The Oakland-based organization delivered impressive financials for Q2 2019.
Kaiser Permanente posted a net income of $2.05 billion in Q2, well-exceeding its net income of $653 million in Q2 2018, according to the organization's latest financials released Friday.
The Oakland-based payer-provider had total operating revenues that topped $21.4 billion, up nearly $2 billion year-over-year, an operating income of $1.1 billion, up nearly $800 million over the same period of time, and an operating margin of 5.2%.
Kaiser attributed its strong operating revenues to favorable changes in membership and lower Affordable Care Act risk adjustments that benefited the organization by more than $600 million.
In its financial report, Kaiser stated that its operating margins are typically higher during the first half of the year as a result of the open enrollment period, followed by lower margins during the second half as a result of increased expenses relative to revenues.
Kaiser also achieved a membership total of 12.3 million, up 100,000 members compared to Q2 2018.
"We are proud that our organization is growing and helping more people live healthier lives," Bernard J. Tyson, CEO of Kaiser Permanente, said in a statement. "Our operational performance, combined with strong investment returns, will enable us to continue reinvesting in programs that improve the affordability of health care and coverage for our members, as well as contribute to the health of the communities we serve. We are now well-positioned to accelerate these efforts in the coming months."
Kaiser managed to alter two financial metrics, reducing its capital spending by $25 million and increasing total other income and expense by nearly $600 million. The organization attributed these changes to investments in facilities, technology, and "unrealized gains on certain equities as net non-operating income."

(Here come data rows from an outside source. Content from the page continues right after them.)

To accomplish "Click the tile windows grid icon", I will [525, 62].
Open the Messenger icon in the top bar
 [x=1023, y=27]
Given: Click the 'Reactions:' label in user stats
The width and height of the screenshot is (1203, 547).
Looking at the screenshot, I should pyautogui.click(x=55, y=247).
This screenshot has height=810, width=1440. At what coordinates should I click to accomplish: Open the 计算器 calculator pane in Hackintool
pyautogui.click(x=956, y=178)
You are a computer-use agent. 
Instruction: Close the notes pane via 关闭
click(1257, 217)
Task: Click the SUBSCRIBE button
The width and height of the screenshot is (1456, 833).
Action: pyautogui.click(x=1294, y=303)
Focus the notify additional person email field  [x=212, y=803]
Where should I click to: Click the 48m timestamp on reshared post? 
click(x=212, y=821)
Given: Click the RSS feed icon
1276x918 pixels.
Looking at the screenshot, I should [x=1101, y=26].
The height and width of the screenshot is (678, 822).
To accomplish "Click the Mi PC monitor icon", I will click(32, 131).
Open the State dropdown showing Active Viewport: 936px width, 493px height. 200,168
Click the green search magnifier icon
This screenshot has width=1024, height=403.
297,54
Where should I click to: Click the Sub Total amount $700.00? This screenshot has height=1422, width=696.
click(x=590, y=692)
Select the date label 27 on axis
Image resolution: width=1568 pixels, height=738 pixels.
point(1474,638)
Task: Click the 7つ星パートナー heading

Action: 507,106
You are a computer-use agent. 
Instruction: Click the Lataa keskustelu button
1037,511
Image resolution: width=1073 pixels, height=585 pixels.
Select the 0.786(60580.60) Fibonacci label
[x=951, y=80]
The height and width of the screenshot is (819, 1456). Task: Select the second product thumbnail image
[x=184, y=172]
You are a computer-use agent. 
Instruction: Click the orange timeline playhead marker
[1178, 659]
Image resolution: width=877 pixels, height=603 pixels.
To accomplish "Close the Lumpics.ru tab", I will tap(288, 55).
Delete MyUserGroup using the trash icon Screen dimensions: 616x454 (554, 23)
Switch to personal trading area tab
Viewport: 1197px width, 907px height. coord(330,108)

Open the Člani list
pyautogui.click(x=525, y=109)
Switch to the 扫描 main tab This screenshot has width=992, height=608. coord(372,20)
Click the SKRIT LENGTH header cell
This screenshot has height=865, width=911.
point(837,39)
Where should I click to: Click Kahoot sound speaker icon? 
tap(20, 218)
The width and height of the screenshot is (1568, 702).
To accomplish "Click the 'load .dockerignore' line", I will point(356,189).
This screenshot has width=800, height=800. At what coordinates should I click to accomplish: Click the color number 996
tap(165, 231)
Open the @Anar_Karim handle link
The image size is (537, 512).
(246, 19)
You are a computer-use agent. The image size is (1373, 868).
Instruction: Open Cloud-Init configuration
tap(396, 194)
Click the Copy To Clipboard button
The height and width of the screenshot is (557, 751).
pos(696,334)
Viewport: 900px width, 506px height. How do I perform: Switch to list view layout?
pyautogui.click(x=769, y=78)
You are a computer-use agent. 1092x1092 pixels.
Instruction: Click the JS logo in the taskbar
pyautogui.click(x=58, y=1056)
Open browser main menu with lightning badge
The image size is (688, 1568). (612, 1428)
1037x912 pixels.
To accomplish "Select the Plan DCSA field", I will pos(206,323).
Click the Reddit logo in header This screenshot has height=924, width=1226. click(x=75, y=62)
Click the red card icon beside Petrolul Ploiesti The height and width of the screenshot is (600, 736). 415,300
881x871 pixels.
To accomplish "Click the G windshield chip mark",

These strong financials come as Kaiser sets out to construct new headquarters in Oakland to the tune of nearly $1 billion.
In highlighting its ongoing social determinants of health initiative, Kaiser pledged just over $19 million in Q2 for community-based grants and donations to national charities.
During the same quarter, Kaiser also filed a lawsuit against Queen’s Health System in Hawaii alleging "unfair billing practices," as reported by Maui Now.
Jack O'Brien is the finance editor at HealthLeaders, a Simplify Compliance brand.